AIM OF THE TASK: Will you retype the listing below character for character, every line in its original order?

(Listing for locating described items)
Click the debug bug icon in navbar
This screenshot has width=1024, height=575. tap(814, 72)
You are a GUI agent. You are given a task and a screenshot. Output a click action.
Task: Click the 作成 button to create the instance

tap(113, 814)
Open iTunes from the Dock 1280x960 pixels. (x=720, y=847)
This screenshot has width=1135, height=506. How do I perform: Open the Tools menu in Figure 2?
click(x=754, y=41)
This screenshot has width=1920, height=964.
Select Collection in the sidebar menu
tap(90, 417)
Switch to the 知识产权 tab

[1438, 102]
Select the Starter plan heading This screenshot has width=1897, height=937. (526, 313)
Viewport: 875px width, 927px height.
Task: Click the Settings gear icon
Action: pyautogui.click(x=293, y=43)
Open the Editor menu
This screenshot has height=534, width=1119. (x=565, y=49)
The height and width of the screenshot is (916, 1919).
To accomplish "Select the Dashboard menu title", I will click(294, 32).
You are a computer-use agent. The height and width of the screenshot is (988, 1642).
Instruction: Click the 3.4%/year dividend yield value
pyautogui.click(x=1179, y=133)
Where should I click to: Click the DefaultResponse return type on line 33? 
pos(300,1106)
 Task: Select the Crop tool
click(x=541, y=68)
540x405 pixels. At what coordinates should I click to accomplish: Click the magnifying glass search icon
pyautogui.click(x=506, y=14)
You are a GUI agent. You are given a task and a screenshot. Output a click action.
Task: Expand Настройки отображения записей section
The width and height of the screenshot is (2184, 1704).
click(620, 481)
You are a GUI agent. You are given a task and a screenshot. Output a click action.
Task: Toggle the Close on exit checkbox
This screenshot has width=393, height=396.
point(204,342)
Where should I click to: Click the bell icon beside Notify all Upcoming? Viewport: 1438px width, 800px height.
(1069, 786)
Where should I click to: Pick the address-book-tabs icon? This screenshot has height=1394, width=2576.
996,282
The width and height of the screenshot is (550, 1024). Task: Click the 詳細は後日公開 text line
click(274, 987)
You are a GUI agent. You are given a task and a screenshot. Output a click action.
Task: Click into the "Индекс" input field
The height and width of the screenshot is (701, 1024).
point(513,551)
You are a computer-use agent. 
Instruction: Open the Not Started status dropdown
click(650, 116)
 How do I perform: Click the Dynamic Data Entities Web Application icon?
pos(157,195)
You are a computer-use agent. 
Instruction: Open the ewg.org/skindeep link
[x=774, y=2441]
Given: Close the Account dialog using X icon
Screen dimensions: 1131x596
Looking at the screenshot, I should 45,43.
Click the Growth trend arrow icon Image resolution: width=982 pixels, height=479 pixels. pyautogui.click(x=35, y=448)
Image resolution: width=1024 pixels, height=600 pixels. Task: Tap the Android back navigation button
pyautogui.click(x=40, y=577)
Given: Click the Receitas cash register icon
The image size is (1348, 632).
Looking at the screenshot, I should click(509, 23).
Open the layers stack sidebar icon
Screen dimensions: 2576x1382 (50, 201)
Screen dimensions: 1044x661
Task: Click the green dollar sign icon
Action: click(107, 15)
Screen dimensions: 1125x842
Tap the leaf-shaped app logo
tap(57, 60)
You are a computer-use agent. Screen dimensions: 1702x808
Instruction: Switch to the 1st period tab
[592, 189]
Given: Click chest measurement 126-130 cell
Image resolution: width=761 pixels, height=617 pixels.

SOLUTION FOR THIS TASK:
Click the debug bug icon in navbar
This screenshot has width=1024, height=575. tap(814, 72)
You are a GUI agent. You are given a task and a screenshot. Output a click action.
Task: Click the 作成 button to create the instance

tap(113, 814)
Open iTunes from the Dock 1280x960 pixels. (x=720, y=847)
This screenshot has width=1135, height=506. How do I perform: Open the Tools menu in Figure 2?
click(x=754, y=41)
This screenshot has width=1920, height=964.
Select Collection in the sidebar menu
tap(90, 417)
Switch to the 知识产权 tab

[1438, 102]
Select the Starter plan heading This screenshot has width=1897, height=937. (526, 313)
Viewport: 875px width, 927px height.
Task: Click the Settings gear icon
Action: pyautogui.click(x=293, y=43)
Open the Editor menu
This screenshot has height=534, width=1119. (x=565, y=49)
The height and width of the screenshot is (916, 1919).
To accomplish "Select the Dashboard menu title", I will click(294, 32).
You are a computer-use agent. The height and width of the screenshot is (988, 1642).
Instruction: Click the 3.4%/year dividend yield value
pyautogui.click(x=1179, y=133)
Where should I click to: Click the DefaultResponse return type on line 33? 
pos(300,1106)
 Task: Select the Crop tool
click(x=541, y=68)
540x405 pixels. At what coordinates should I click to accomplish: Click the magnifying glass search icon
pyautogui.click(x=506, y=14)
You are a GUI agent. You are given a task and a screenshot. Output a click action.
Task: Expand Настройки отображения записей section
The width and height of the screenshot is (2184, 1704).
click(620, 481)
You are a GUI agent. You are given a task and a screenshot. Output a click action.
Task: Toggle the Close on exit checkbox
This screenshot has width=393, height=396.
point(204,342)
Where should I click to: Click the bell icon beside Notify all Upcoming? Viewport: 1438px width, 800px height.
(1069, 786)
Where should I click to: Pick the address-book-tabs icon? This screenshot has height=1394, width=2576.
996,282
The width and height of the screenshot is (550, 1024). Task: Click the 詳細は後日公開 text line
click(274, 987)
You are a GUI agent. You are given a task and a screenshot. Output a click action.
Task: Click into the "Индекс" input field
The height and width of the screenshot is (701, 1024).
point(513,551)
You are a computer-use agent. 
Instruction: Open the Not Started status dropdown
click(650, 116)
 How do I perform: Click the Dynamic Data Entities Web Application icon?
pos(157,195)
You are a computer-use agent. 
Instruction: Open the ewg.org/skindeep link
[x=774, y=2441]
Given: Close the Account dialog using X icon
Screen dimensions: 1131x596
Looking at the screenshot, I should 45,43.
Click the Growth trend arrow icon Image resolution: width=982 pixels, height=479 pixels. pyautogui.click(x=35, y=448)
Image resolution: width=1024 pixels, height=600 pixels. Task: Tap the Android back navigation button
pyautogui.click(x=40, y=577)
Given: Click the Receitas cash register icon
The image size is (1348, 632).
Looking at the screenshot, I should click(509, 23).
Open the layers stack sidebar icon
Screen dimensions: 2576x1382 (50, 201)
Screen dimensions: 1044x661
Task: Click the green dollar sign icon
Action: click(107, 15)
Screen dimensions: 1125x842
Tap the leaf-shaped app logo
tap(57, 60)
You are a computer-use agent. Screen dimensions: 1702x808
Instruction: Switch to the 1st period tab
[592, 189]
Given: Click chest measurement 126-130 cell
Image resolution: width=761 pixels, height=617 pixels.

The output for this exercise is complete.